J'avais trop travaillé, mes amis un peu perdus, selon cette loi si dure qui fait que si l'on s'écarte par surmenage, cette détresse perverse et masquée, personne ne vient vous rechercher pour vous empêcher de sombrer.

On vous croit fort puisqu'accaparé.

Et je découvrais d'un coup tout le nouveau qu'il y avait, dont pourtant j'avais eu des bribes, mais rien encore de concret.

Il y avait ceux qui s'étaient séparés alors qu'à les voir encore par instants côte à côté il était évident qu'encore ils s'aimaient.

Celui qui allait mal et qu'on a déridé mais qui devait rentrer.

Celui dont je savais certaines arrières-pensées et la femme séduite et qui les ignorait (1).

Celui qui exhibait enfin une conquête, mais dont l'insignifiance était si parfaite qu'on se demandait bien quelle mouche l'avait piqué. 

Une ancienne qui savait.

La cohorte nombreuse des surmenés qui ne savaient plus prendre le temps de se voir et partager et passaient ce soir-là pour le constater.

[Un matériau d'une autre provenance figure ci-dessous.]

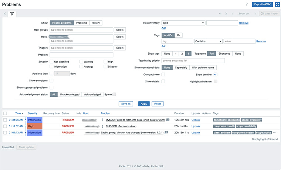The width and height of the screenshot is (281, 170).
Task: Open the Host inventory Type dropdown
Action: pos(183,23)
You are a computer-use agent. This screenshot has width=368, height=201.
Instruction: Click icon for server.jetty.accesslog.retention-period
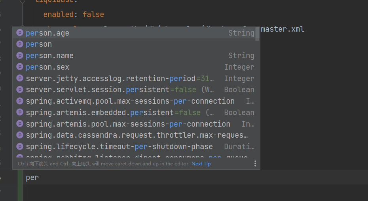20,78
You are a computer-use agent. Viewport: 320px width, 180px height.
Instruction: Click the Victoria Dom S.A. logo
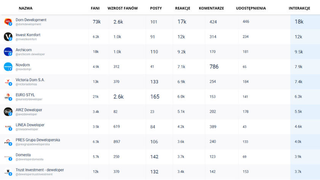pos(8,82)
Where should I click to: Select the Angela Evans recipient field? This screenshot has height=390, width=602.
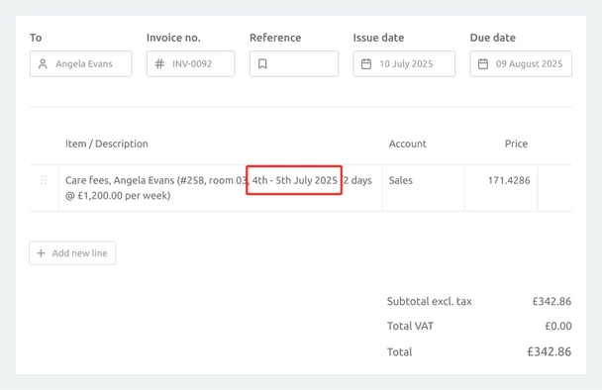pyautogui.click(x=80, y=63)
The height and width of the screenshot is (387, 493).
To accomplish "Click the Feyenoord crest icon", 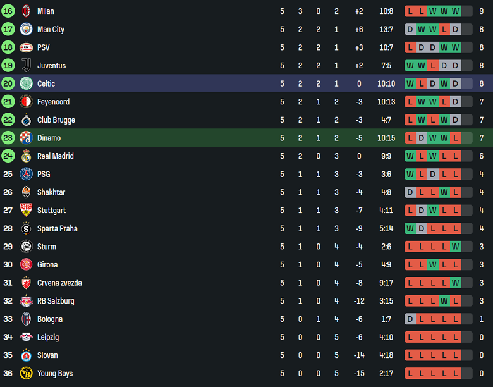I will (x=26, y=102).
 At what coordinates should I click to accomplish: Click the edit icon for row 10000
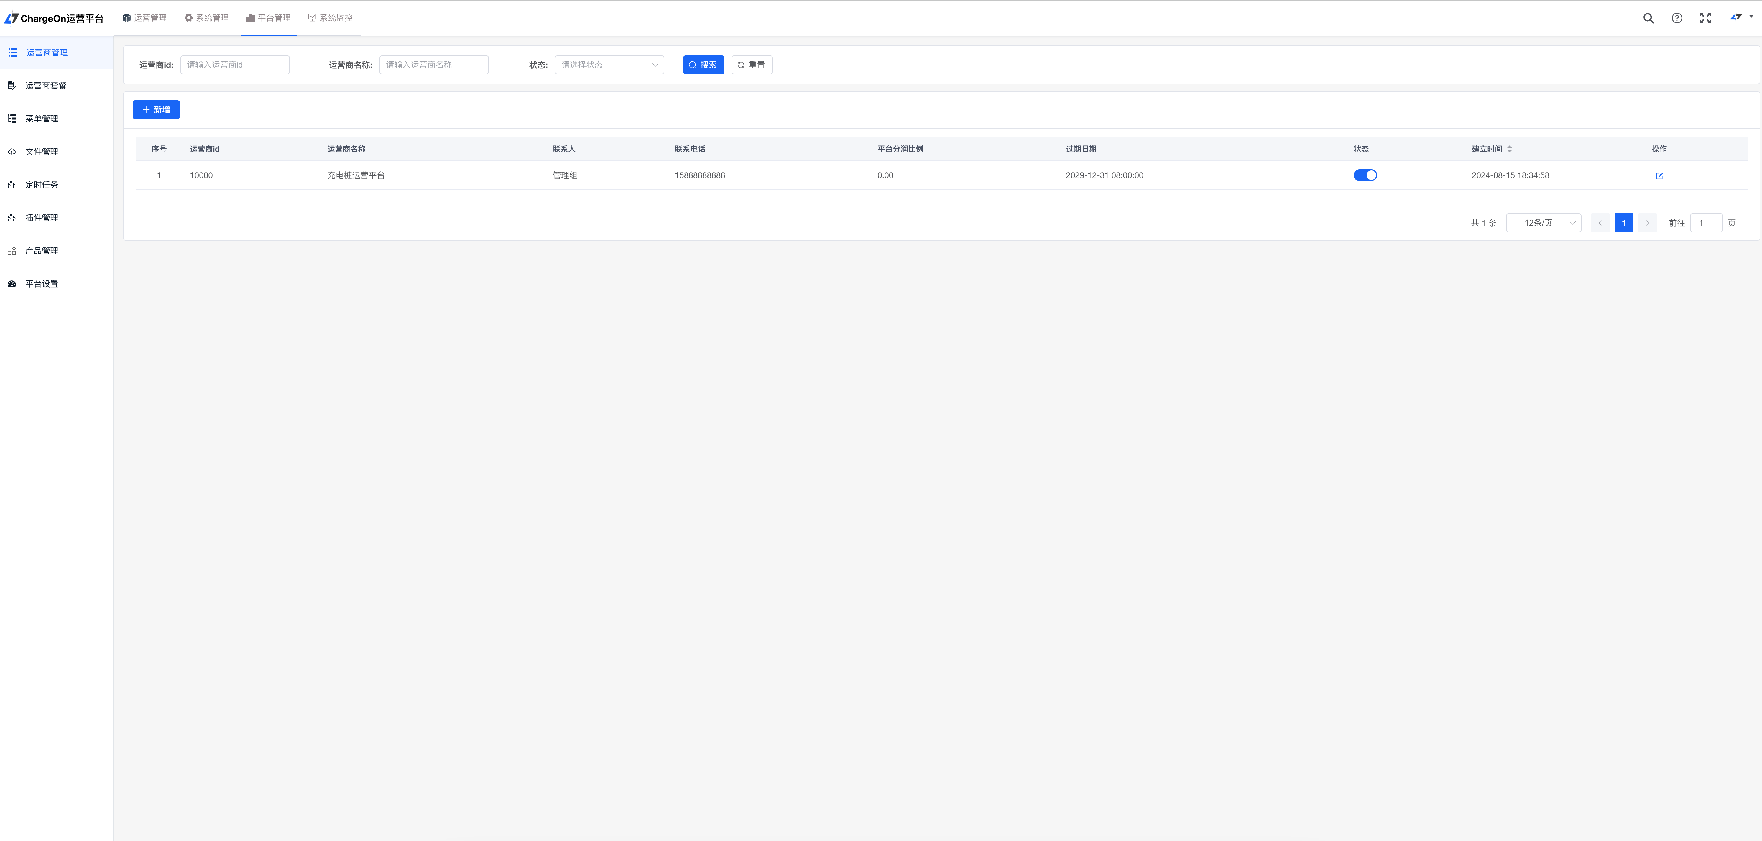point(1659,176)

La soirée avait été bonne. Il n'empêche qu'en rentrant, toujours seule, pour changer, presque soulagée de l'être au fond, mieux valait ça que mal appariée, j'ai eu très fort envie de pleurer. Ce monde de bord de guerre ne permettait plus d'aimer.

 

(1) Ça aurait pu être moi avec l'homme de mes rêves si j'étais fortunée.